Menu
News
EkBis
New Economy
Kabar Finansial
Sport & Lifestyle
Kabar Sawit
Video
    Indeks
      About Us
        Social Media

        Pentingnya Komunikasi Efektif dalam Kabinet yang Gemuk

        Pentingnya Komunikasi Efektif dalam Kabinet yang Gemuk Kredit Foto: Istimewa
        Warta Ekonomi, Jakarta -

        Kritik terhadap gemuknya Kabinet Presiden Prabowo Subianto relatif tidak terdengar setelah para menteri dan wakilnya diumumkan dan dilantik. Berbeda dengan sebelum pengumuman dan pelantikan, banyak pengamat, kalangan politisi, dan masyarakat umum yang khawatir, gemuknya kabinet akan menghambat efektivitas pemerintahan karena jenjang birokrasi menjadi berlapis. Jumlah kementerian yang bertambah juga akan menyulitkan komunikasi dan koordinasi. Bagi pemerintah daerah, kompleksitas itu juga akan menghambat implementasi kebijakan karena harus berkoordinasi dengan banyak pintu.

        Kekhawatiran lain, banyaknya kementerian dianggap sebagai bentuk akomodasi Presiden Terpilih bagi pihak-pihak yang telah membantunya ke kursi presiden. Kekhawatiran demikian sebenarnya merupakan anggapan rutin ketika presiden baru mempersiapkan kabinetnya. Kini giliran Presiden Prabowo yang menjadi perhatian.
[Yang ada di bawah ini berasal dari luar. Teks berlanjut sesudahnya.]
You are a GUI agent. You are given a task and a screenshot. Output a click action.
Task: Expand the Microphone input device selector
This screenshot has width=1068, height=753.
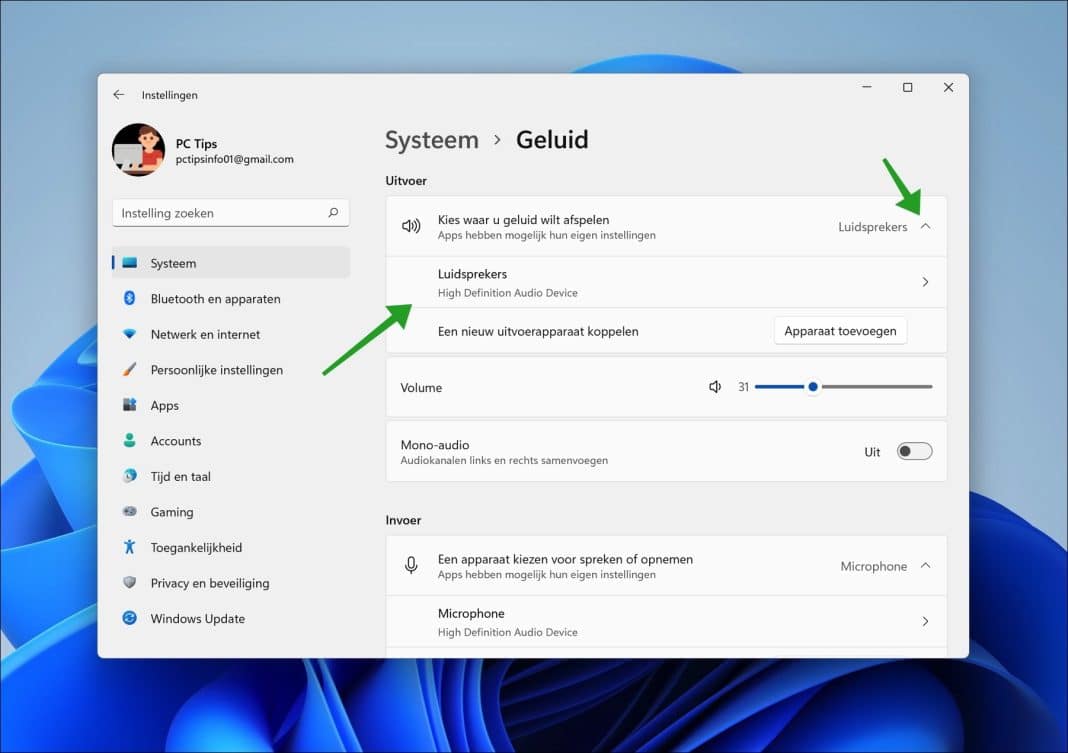(x=925, y=565)
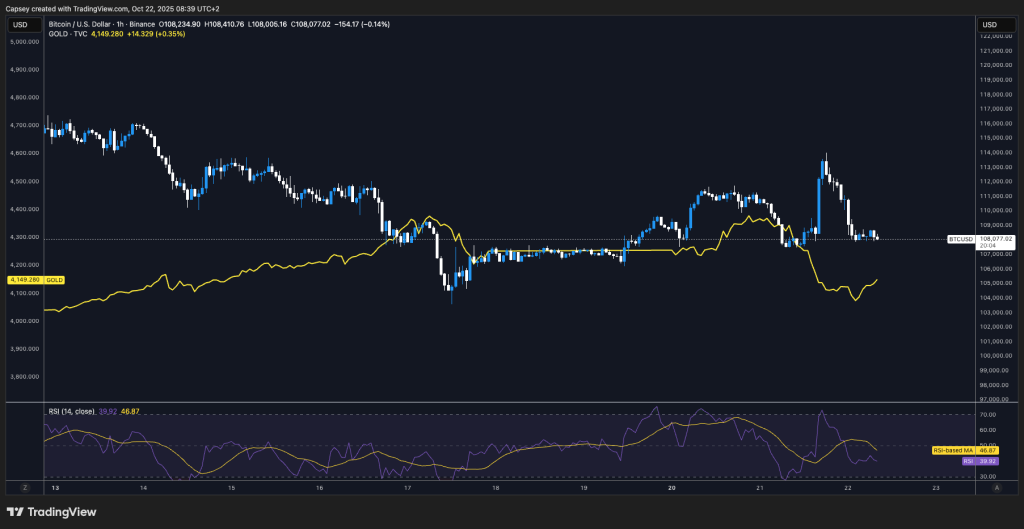1024x529 pixels.
Task: Click the BTCUSD price label on the axis
Action: (960, 240)
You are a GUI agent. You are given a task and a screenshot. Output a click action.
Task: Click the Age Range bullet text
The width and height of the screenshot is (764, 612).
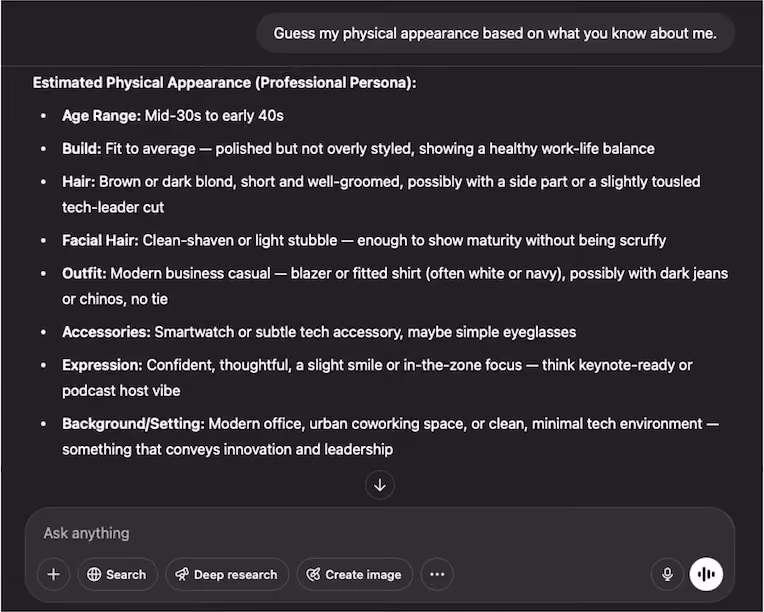[x=172, y=115]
Sejauh ini susunan Kabinet Merah Putih Presiden Prabowo tidak terlalu dipergunjingkan asal muasal dan kapabilitasnya.

        Tambah Kementerian

        Seperti diketahui, beberapa hari sebelum Presiden Prabowo Subianto dan Wakil Presiden Gibran Rakabuming Raka dilantik, beredar kabar jumlah kementerian akan bertambah dari 34 kementerian di era Presiden Joko Widodo menjadi 44 hingga 46 kementerian seperti disampaikan Ketua Harian Partai Gerindra Sufmi Dasco Ahmad ke sejumlah media. Jumlah itu masih akan berubah karena jumlah pastinya tergantung Presiden Terpilih yang memiliki hak prerogatif untuk menyusun kabinet dan memilih para anggotanya.
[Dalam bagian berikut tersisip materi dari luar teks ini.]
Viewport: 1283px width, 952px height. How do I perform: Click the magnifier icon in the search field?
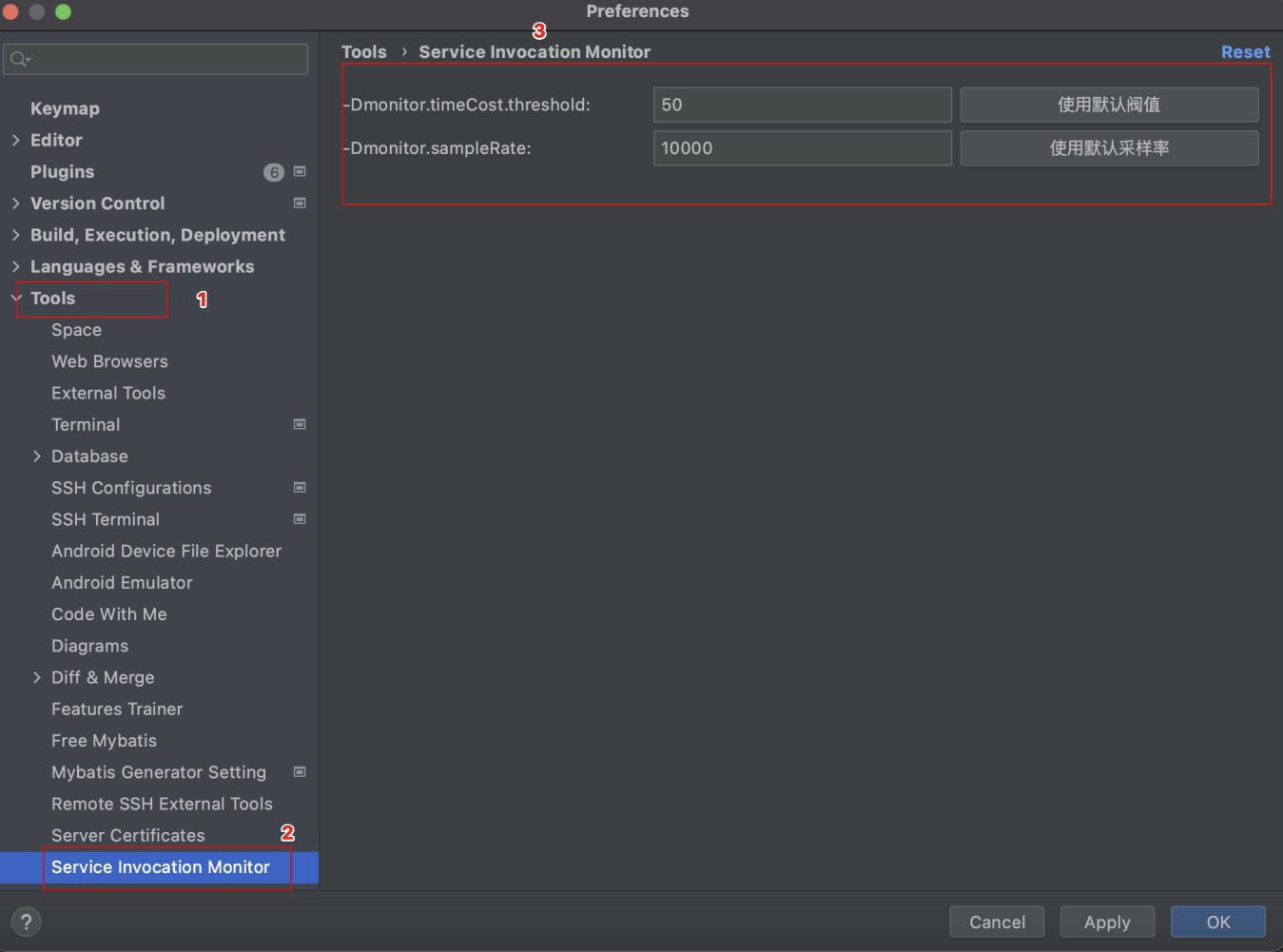(x=15, y=58)
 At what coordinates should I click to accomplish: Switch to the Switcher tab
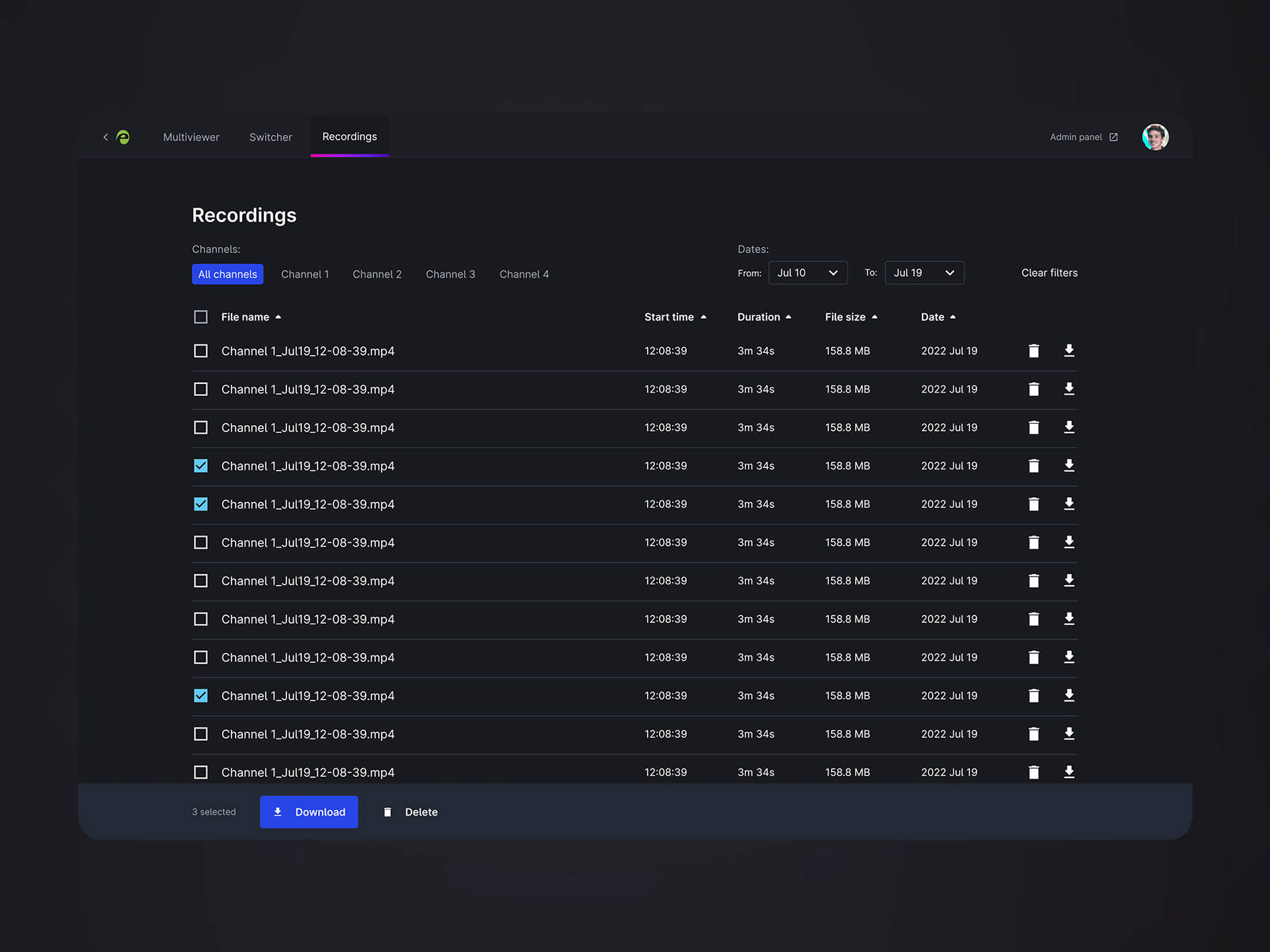click(x=271, y=137)
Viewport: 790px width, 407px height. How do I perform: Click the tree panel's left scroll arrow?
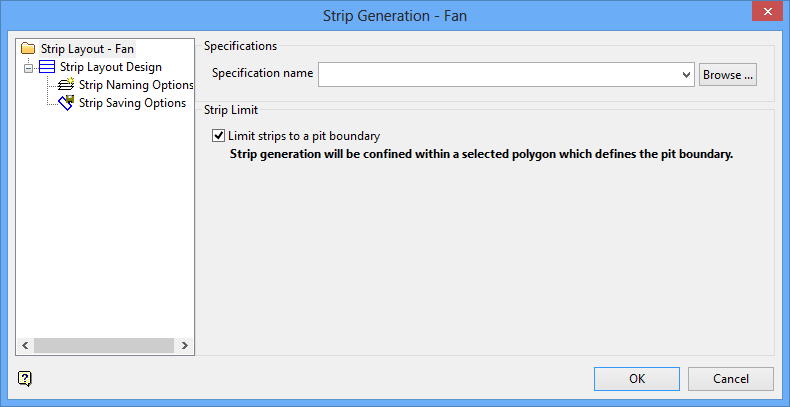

        Jumlah kementerian sebenarnya sudah diatur dalam UU Nomor 39 Tahun 2008 tentang Kementerian Negara. Pasal 15 UU itu menyebutkan, jumlah kementerian paling banyak 34 kementerian. Tentu Presiden Prabowo melihat ada kebutuhan untuk menambah jumlah kementerian itu. Di sinilah tampak bahwa Prabowo yang terpilih menjadi Presiden RI ke-8 tatkala masih menjadi Menteri Pertahanan di Kabinet Presiden Joko Widodo, memiliki hubungan yang baik dengan Presiden Jokowi. Demikian juga Presiden Jokowi tidak menjaga jarak dengan Presiden Terpilih yang akan menggantikannya sehingga kedua pihak bisa berkomunikasi dengan sangat baik. Relasi seperti ini sebaiknya menjadi benchmark di masa depan agar proses peralihan kursi Presiden berjalan mulus dan jalannya pembangunan tidak terganggu oleh masa adaptasi presiden baru yang memakan waktu.
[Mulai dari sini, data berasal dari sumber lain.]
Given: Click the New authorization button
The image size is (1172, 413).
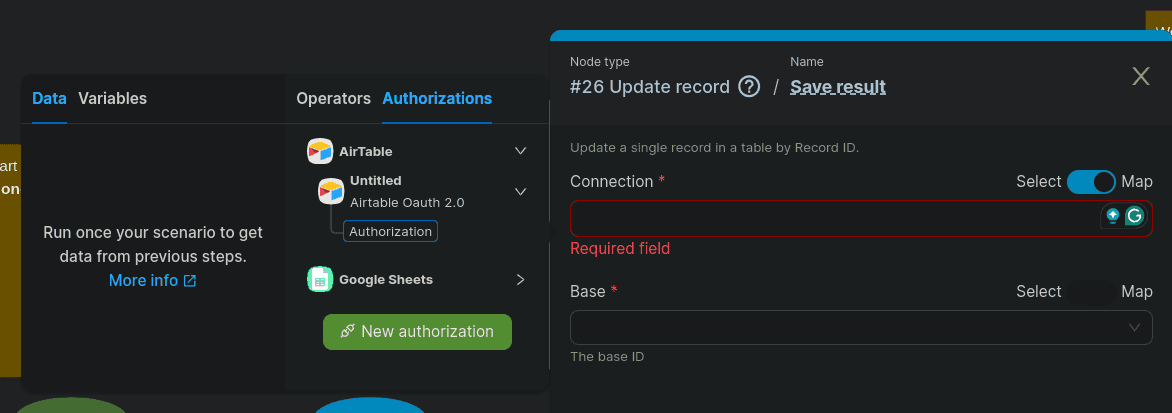Looking at the screenshot, I should pyautogui.click(x=417, y=332).
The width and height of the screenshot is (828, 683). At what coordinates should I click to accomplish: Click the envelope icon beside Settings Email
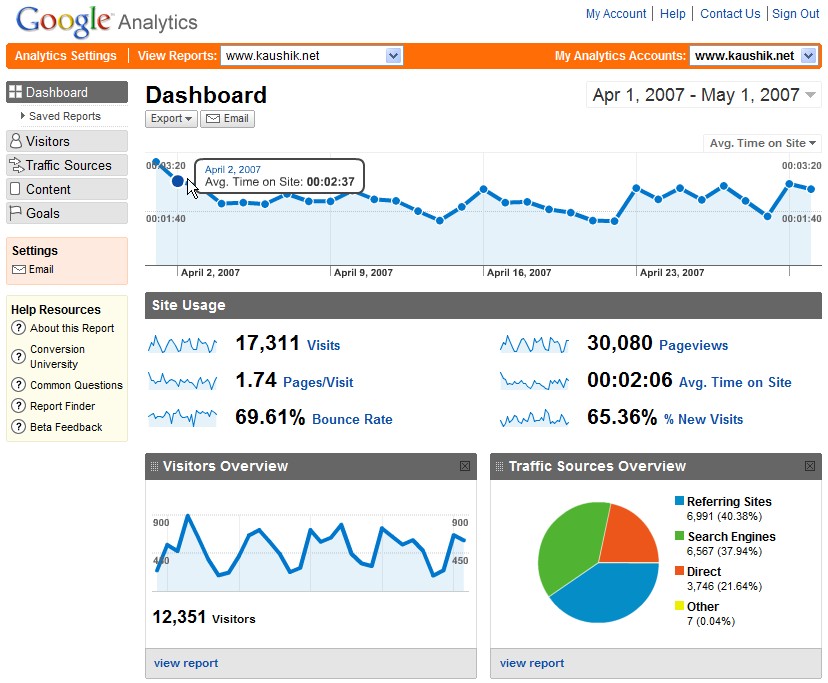click(x=19, y=270)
        Di sisi lain, Prabowo yang adalah Ketua Umum Partai Gerindra juga sepertinya menekankan pada kadernya di DPR RI agar menjalin komunikasi yang baik dengan para kader partai lain di DPR yang mendukungnya jadi Presiden dalam menggolkan kebutuhan tambahan jumlah menteri melalui revisi UU Nomor 39 Tahun 2008 tentang Kementerian Negara. Bulan Juni 2024, DPR berinisiatif merevisi UU itu dan disetujui oleh Presiden Jokowi hanya beberapa hari menjelang akhir masa tugasnya. Pada 15 Oktober 2024 Presiden Jokowi menandatangani UU No. 61 Tahun 2024 tentangĀ  Perubahan Atas Undang-Undang Nomor 39 Tahun 2008 tentang Kementerian Negara. Pasal 15 diubah sehingga jumlah kementerian ditetapkan sesuai dengan kebutuhan penyelenggaraan pemerintahan oleh Presiden.

        Tentu bahwa pada akhirnya Presiden Prabowo menentapkan jumlah kementerian sebanyak 48 kementerian, memang kebutuhannya sebanyak itu menurut perhitungan Presiden. Hal ini harus kita hormati dan kita dukung.

        Harus Kompak

        Hal yang menarik adalah bahwa problem utama dari banyaknya kementerian adalah masalah menjaga hubungan baik di antara Presiden dengan para menteri dan para wakil menteri. Jumlah besar tidak berarti masalah komunikasi dan koordinasi akan berjalan buruk yang akan mengganggu sistem administrasi negara. Demikian juga, kabinet yang ringkas tidak menjamin komunikasi dan koordinasi menjadi lancar. Pada periode sebelumnya kita kerap mendengar dan menyaksikan ada beda pendapat dari beberapa menteri dalam hal-hal tertentu yang terekspos ke publik yang mengindikasikan komunikasi dan koordinasi tidak berjalan mulus. Komunikasi yang lancar di kabinet penting untuk menjaga trust masyarakat terhadap pemerintah bahwa mereka satu tujuan dan good governance terjaga dengan baik. Ketidakpercayaan masyarakat bisa memancing isu-isu kontra produktif yang akan mengganggu jalannya pemerintahan.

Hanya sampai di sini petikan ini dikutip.